When I played the Wii U at best buy, I felt that I was having a better experience than some of the people that spent the 350 to 400 dollars on the device.
There is one reason for this, Rayman Legends. It was the game that was being demoed and it felt like it used the Game Pad controller better than what I have seen of launch games like New Super Mario Bros.
To be fair I haven’t played the Mario game but just looking at it, I just can’t see how just making platforms on the Game Pad in that game can be compelling. In contrast, in the first level I played in the demo I was having fun and participating in the action with the Game Pad. A kid who was about 5 or 6 was playing Rayman with me, he was doing the traditional platforming on the big screen tv while I was playing Murphy, the small flying character that helps him in doing various things by using the touchpad on the Game Pad.
I was doing all sorts of things, moving platforms, punching fire balls, cutting ropes, it all added up to an experience that felt involved. I know I just said that the platform building in Mario looks boring. But the difference with the Rayman demo is the way they used the Game Pad in a way that has been designed into the levels, they really thought about how to incorporate these actions into the level. In contrast the use of the Game Pad in Mario just seems tacked on.
The way I experienced the platform moving with the kid I was playing with is an good example of that, in the areas where he needed to wait for me to move the platform, he would jump before I had a real chance to move it. The levels were designed well enough that it wasn't a problem. I had to move those platforms at a hectic pace, but I could keep up. It was a unique challenge trying to keep up. My dad even kept mentioning that he needed to wait up, and unless I was imagining things, I heard a bit of amusement in his voice.

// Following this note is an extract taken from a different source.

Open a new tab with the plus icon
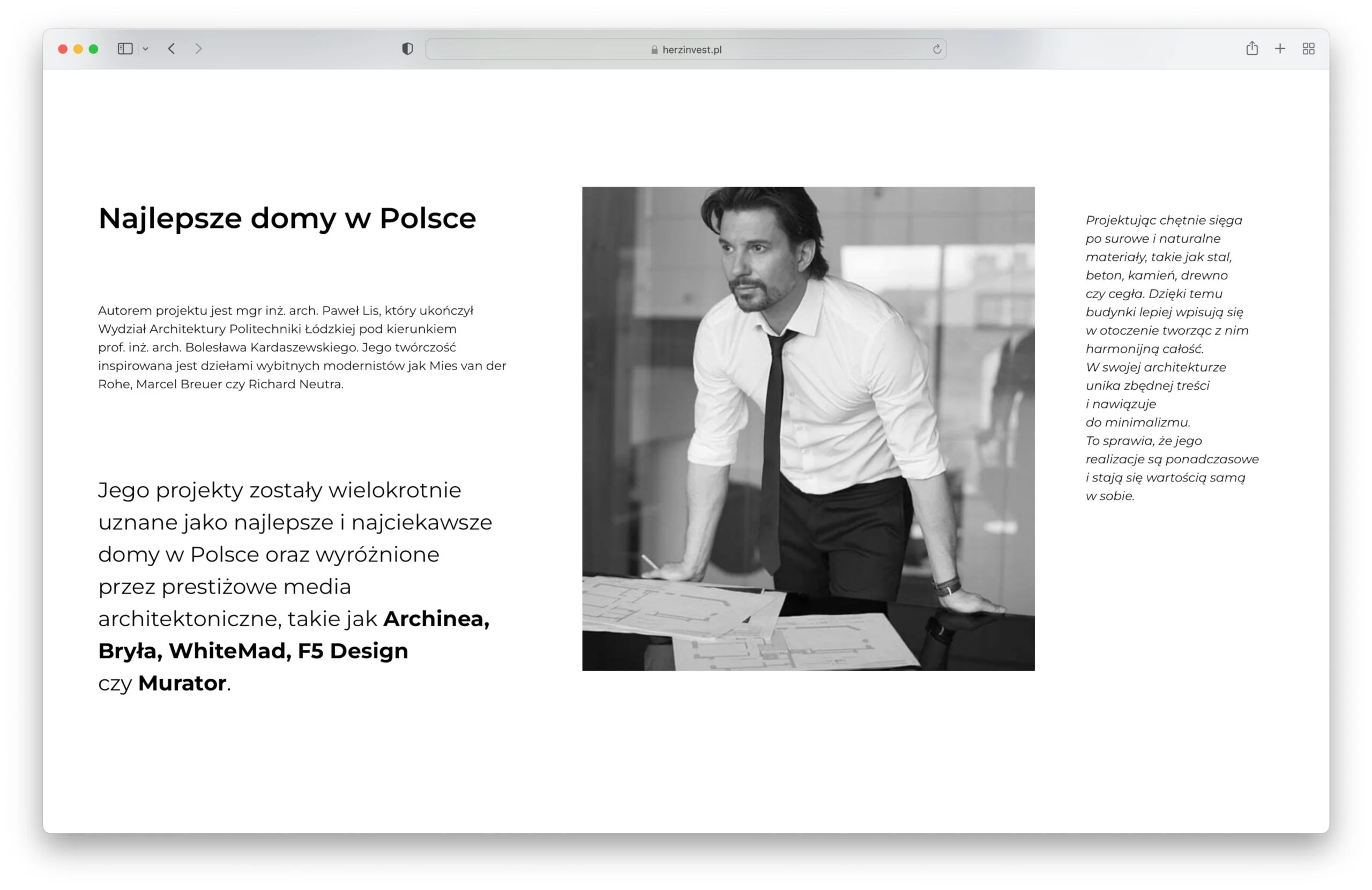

With some of the platforms, I had to touch a button on the platform and then rotate the Game Pad, which would cause the platform to rotate,it was a bit confusing at first, to be honest it could have used the often mocked “Look at the TV” message on the Game Pad that the demos had at E3 2011. But it’s not even really a flaw because you get used to it quickly. It was a small change but it helped keep the platform moving from getting boring.
In that level, we even cooperated. It was just little “Move that platform” and “slow down” type stuff, but it was still neat to be talking to someone through a game.
I liked doing all the simple motions required of me, things like cutting the rope and tapping on things to make collectables come out. I liked the tactile feeling of using the touchscreen. There was this cool amusing bit where one of the big enemies with spike amour could be tickled by rubbing him on the gamepad. It was a simple thing but it made me smile and the kid laugh out loud.
It’s things like that that makes the game stand out. The Rayman game just has a lot of life and personality. The second level in the demo was a heavy metal inspired run where the screen scrolled pretty fast, it provided a little challenge that required some trial and error.
But the level itself was just a blast to play. The character design and look of the lava and fire in the level just looked great. The music was this insane version of that song “Black Betty.” The sense of speed was smooth and the checkpointing was frequent enough that the trial and error was a fun challenge and not frustrating.
By the end of the level, while I watched Rayman head banging in victory, I was saying to myself “this is awesome.”
Its that type of craft that seems to be missing from the Wii U right now, and not all people with the system will play the demo. So they are left wondering where the great games are. Rayman Legends will be one of those great games if it can all can be as good as what I played.